Problem description
Use the entries below and reproduce exactly the lines from the one containing "Task: Select the" down to the one containing "Image resolution: width=809", both of them included.

Dataset records
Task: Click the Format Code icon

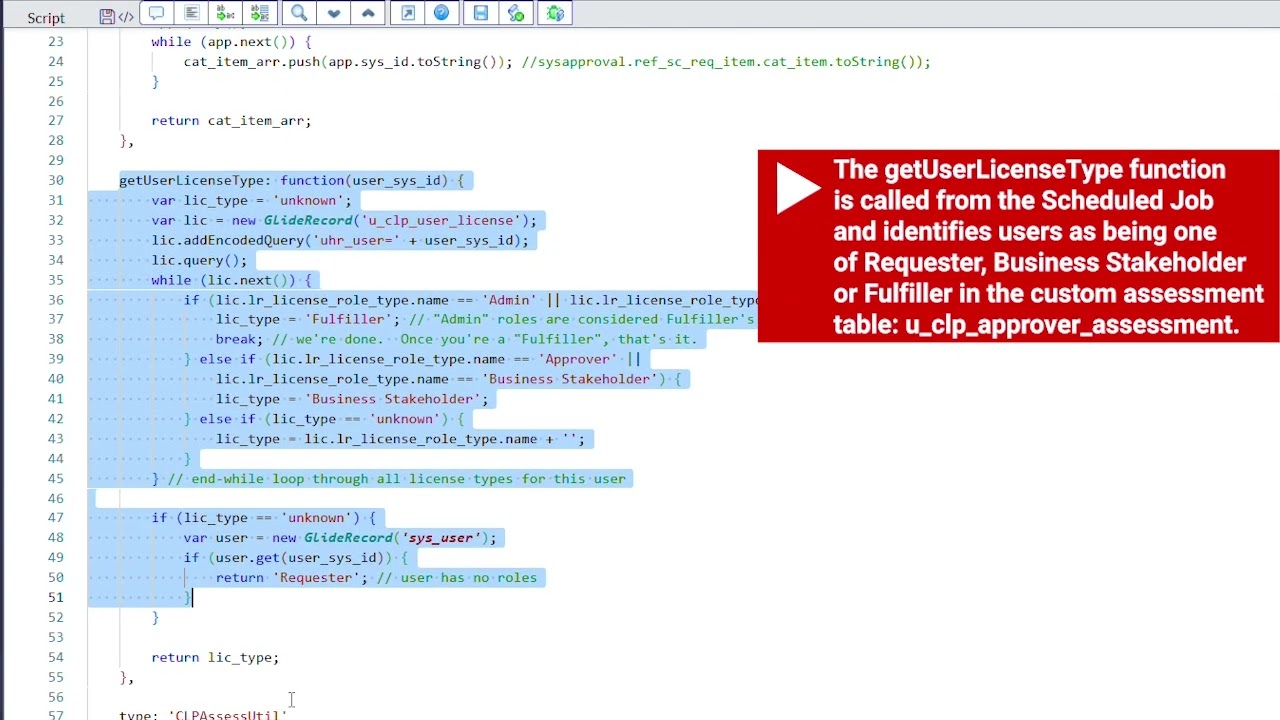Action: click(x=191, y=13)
==
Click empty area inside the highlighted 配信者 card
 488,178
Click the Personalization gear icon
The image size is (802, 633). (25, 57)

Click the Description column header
...
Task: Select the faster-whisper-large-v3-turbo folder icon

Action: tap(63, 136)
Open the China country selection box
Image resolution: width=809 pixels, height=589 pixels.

Output of the exercise
Task: Select the faster-whisper-large-v3-turbo folder icon

Action: tap(63, 136)
Open the China country selection box
Image resolution: width=809 pixels, height=589 pixels.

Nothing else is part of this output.